National Fire Alarm and Signaling Code (NFPA 72) defines an emergency communications system as “a system for the protection of life by indicating the existence of an emergency situation and communicating information necessary to facilitate an appropriate response and action.”

Communication from mass notification as part of a comprehensive emergency management system can connect multiple buildings and people worldwide offering:

  • Wide area communication: Audible speakers and visual devices, integrated with fire, security, video, and access control systems, initiate procedures and the ability to see all video and direct access control for complete situational awareness.
  • In-building audible communication: Visual cues, such as strobes, message board displays, and digital signage, ensure the message is clear.
  • Mobile apps: Individuals can download an app to receive emergency notifications.
  • Desktop alerts: Messages can be disseminated to networked desktops and laptops via browser-based pop-up alerts.
  • Mobile dashboards: Individuals can respond to alerts or initiate plans on mobile devices.
  • Mass texts, tweets, e-mails and automated phone messages: Lists of both internal and external contacts (police, fire, emergency services) can receive emergency notifications within minutes.
  • Asset management software: Sends messages to various display devices on a network.
  • Lighting control: Activates safety lighting, dims lights, or turns on additional lighting for enhanced safety.
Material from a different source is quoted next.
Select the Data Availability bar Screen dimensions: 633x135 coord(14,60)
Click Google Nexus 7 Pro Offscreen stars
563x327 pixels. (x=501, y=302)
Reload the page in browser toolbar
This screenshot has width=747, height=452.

When selecting a mass notification system, chief among the factors to consider are the integration capabilities that tie into the fire system and security alarm, video, and access control functions. Other features to look for include zoning capabilities, prerecorded messaging and announcements, system monitoring and reporting capabilities, notification options (visual, audio, e-mail, text), and system redundancy.
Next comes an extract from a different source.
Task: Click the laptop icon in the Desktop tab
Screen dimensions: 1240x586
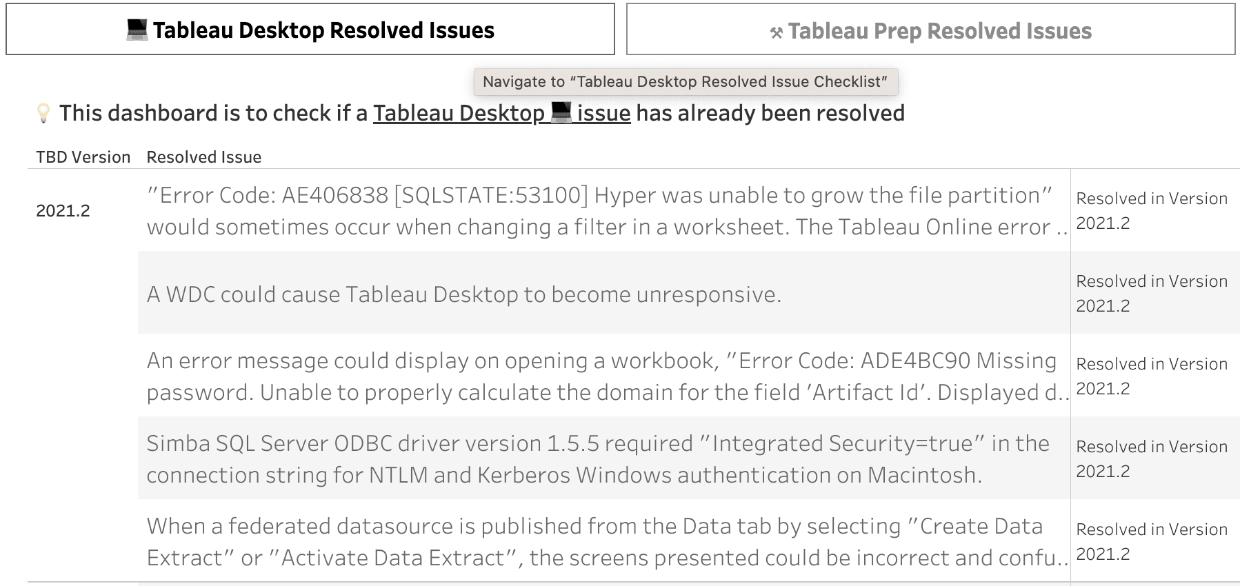Action: (x=137, y=30)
Having the ability to direct individuals away from danger and toward safety in an emergency is not the only use for mass notification systems. They can also be helpful in nonemergency communication across multiple locations. This could include weather-related notifications to alert a community about something like an approaching tornado or any other type of notification that needs to reach a large group of individuals. Mass notification systems also incorporate Building Management System controls that send alerts from heating, ventilation, and air conditioning (HVAC) and other building operations to indicate when service is needed immediately.

Human threat, fire, and other emergencies often have unfortunate consequences. Mass notification systems are used to manage a crisis, minimize loss, expedite response, and inform all those who need to know about the situation what action they should take. Systems can also be used for nonemergencies. The key to a cohesive and comprehensive solution is the ability to integrate systems and equipment from multiple vendors into a common user interface for applications large or small.